Though it got little coverage – it is interesting to see the RBC isn’t backing down from the golf marketing business even after the departure of former chief marketing officer Jim Little. Late last week the company announced it was adding Irishman Graeme McDowell and FedEx Cup winner Brandt Snedeker to its list of players it is paying to wear the RBC logo.
Of course that also means McDowell will be at the RBC Canadian Open at Glen Abbey, as will Snedeker, who also came this past year. No, it isn’t an appearance fee – but with the exception of Donald last year, that’s effectively what it has become.
Here’s the complete list:
As part of Team RBC, all players will showcase the RBC logo on their golf bags and apparel and be featured in RBC marketing and advertising campaigns planned for the
U.S., Canada, and international markets. McDowell and Snedeker join Luke Donald, Ernie Els, Matt Kuchar, Jim Furyk, Hunter Mahan, Stephen Ames, Mike Weir, Graham DeLaet, David Hearn and Morgan Pressel as RBC’s ambassadors.
And there’s a new RBC name signing the press releases – Jane Broderick, who has assumed Little’s previous role:
“We are excited to have Graeme and Brandt join our team of world-class athletes,” said Jane Broderick, chief brand and communications officer at RBC. “These players are well-respected, have global recognition and will serve as terrific ambassadors for RBC. As one of the key drivers of RBC’s sponsorship program, golf enables us to build our brand and connect with golf fans around the world.”
The release then included the typical platitudes from McDowell and Snedeker about how thrilled they are with RBC.
That said there are some interesting elements of the announcement that is worth discussing. For starters, Fred Couples is gone. He wasn’t coming to play in Canada any time soon and apparently there was no spot for an RBC logo on his clothing or bag (seriously). Weir is also back, though it is doubtful RBC is paying him what they once had to fork out considering his stru
ggles in recent years. And the Canadian Open is a lot less about Weir these days. But that a deal got done is significant — and notice IMG also inked arrangements with Thomson Reuters (despite Woodbridge founder Geoff Beattie’s departure from the company — Beattie is known as a very good golfer and avid player).

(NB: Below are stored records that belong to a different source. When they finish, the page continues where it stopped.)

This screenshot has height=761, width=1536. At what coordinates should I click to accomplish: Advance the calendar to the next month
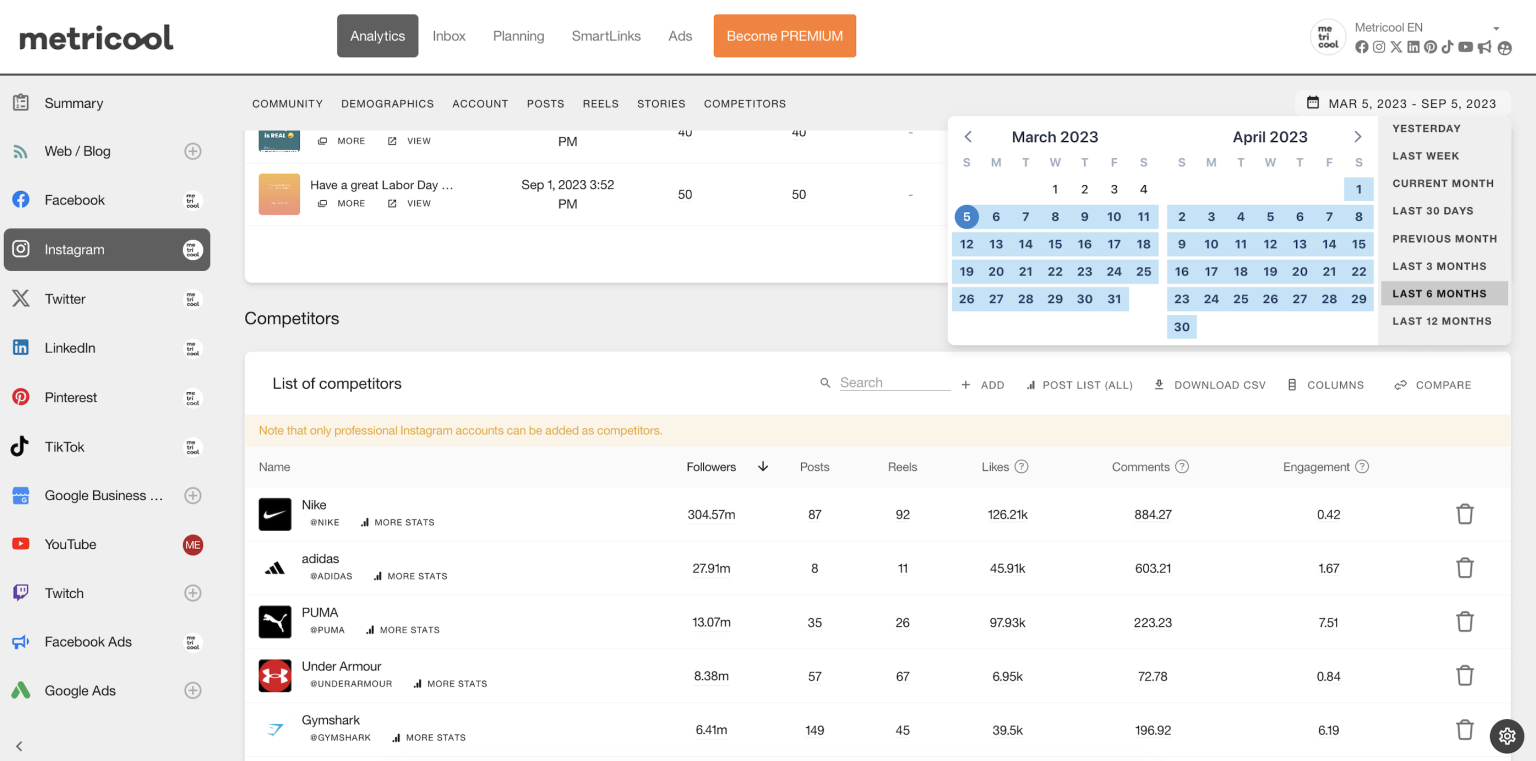(x=1358, y=136)
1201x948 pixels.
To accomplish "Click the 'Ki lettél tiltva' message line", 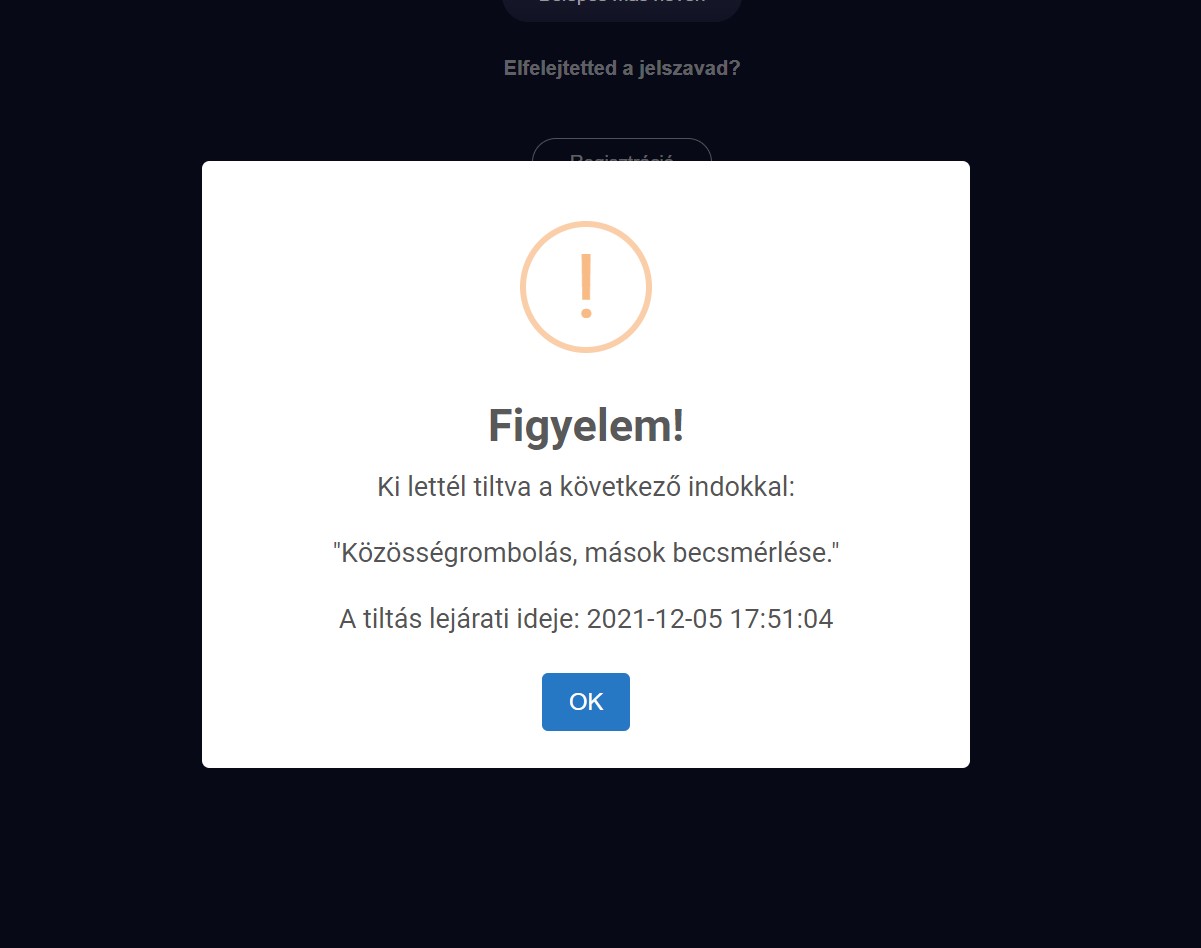I will click(586, 488).
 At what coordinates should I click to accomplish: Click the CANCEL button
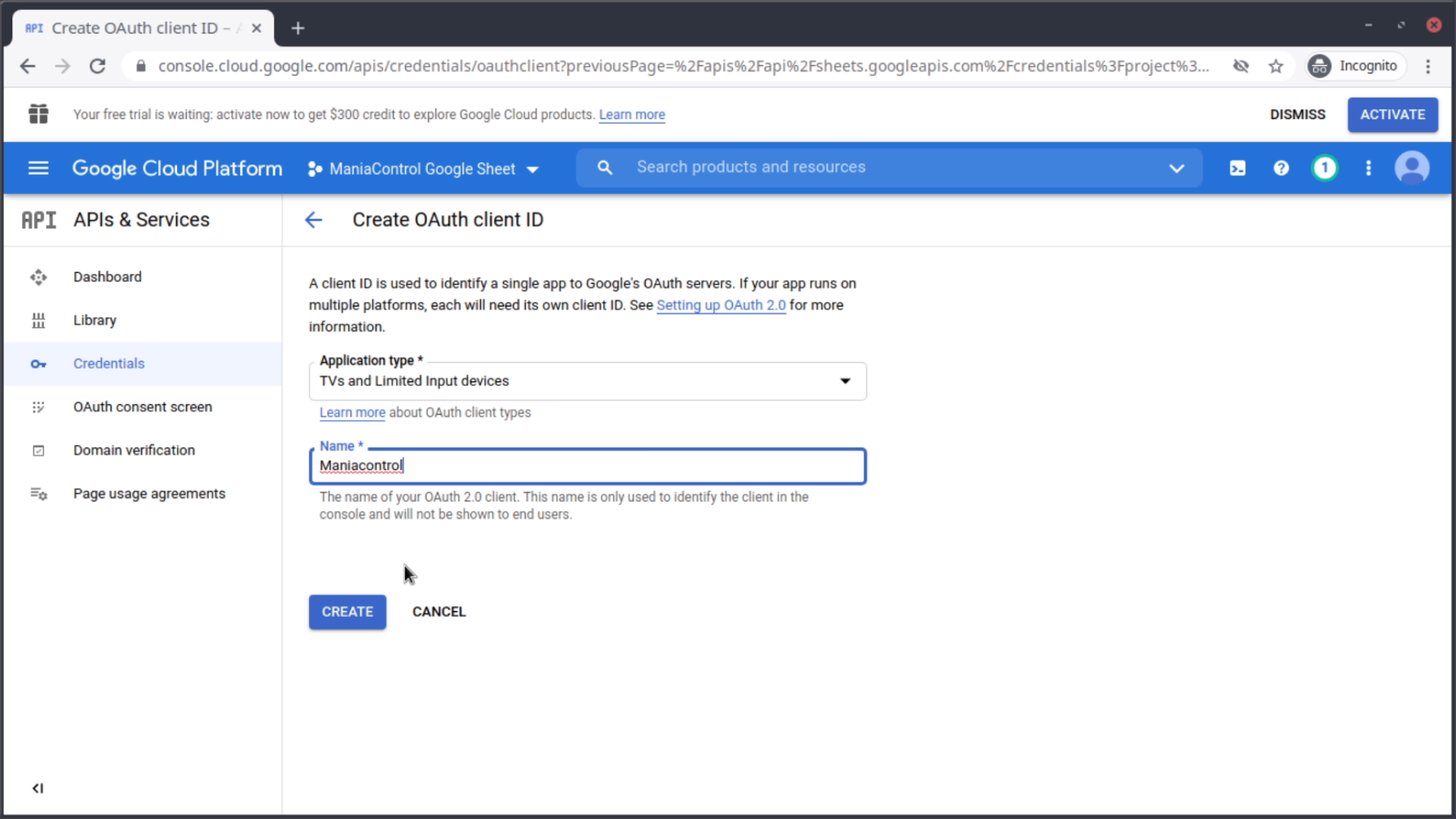coord(439,611)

DeLaet and Hearn have been elevated into the mix, which is likely good for both of them, though they were lesser parts of RBC’s sponsorship package in the past.

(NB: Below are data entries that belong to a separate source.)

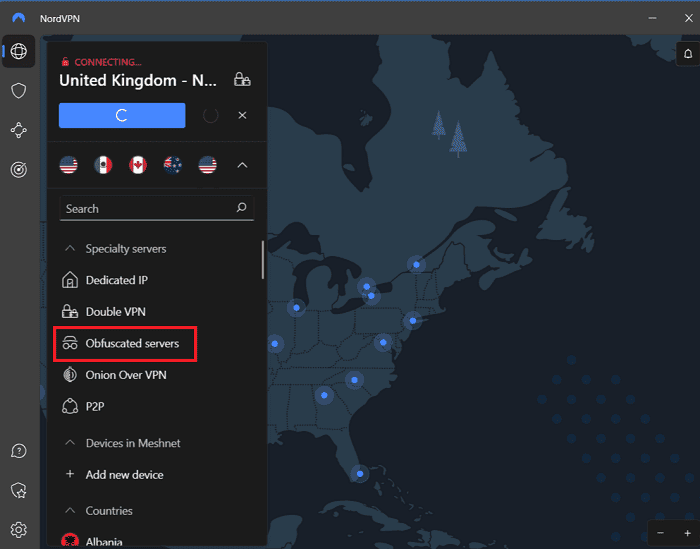Collapse the Specialty servers section
700x549 pixels.
pyautogui.click(x=70, y=249)
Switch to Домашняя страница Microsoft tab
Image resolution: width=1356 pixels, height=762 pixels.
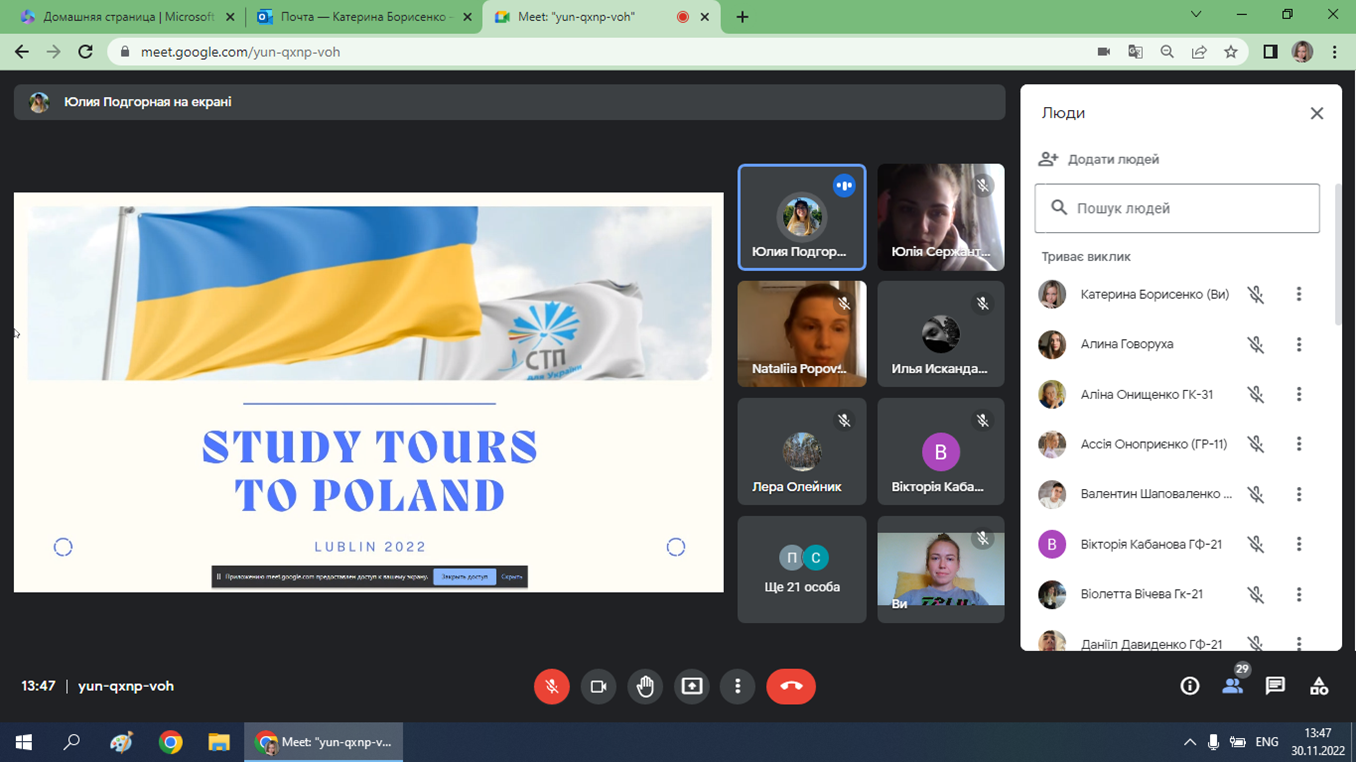pyautogui.click(x=125, y=17)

And both Donald and Els are back – which is somewhat surprising. Donald skipped the Canadian Open last year, something that didn’t sit well with the bank. He was also a lot less expensive when RBC first inked a deal with him – at the time he was ranked near No. 30 in the world. He rose to No. 1 and certainly commands a great dollar value. Els, on the other hand, won the British Open with RBC on his bag and then complained about how the bank ran him around when the Canadian Open was played. I kind of wondered how those comments would sit with RBC – but apparently CEO Gord Nixon, who played with Els at Rosedale during Canadian Open week – found a way to look past the remarks.
As for Kuchar and Furyk – both are good guys to work with, good for the Canadian Open, and bring a ton of air time for RBC considering they are regularly at the top of leaderboards.
I don’t know how long these deals are in place for – but assume a couple of years with an option. That means RBC, which has a deal with the Canadian Open through to 2017, is standing firmly behind its plan to continue to use golf as a key marketing vehicle. That’s good for those who are wearing the bank’s logo – and significant for the Canadian Open, which will have at least seven top non-Canadians in the field this year.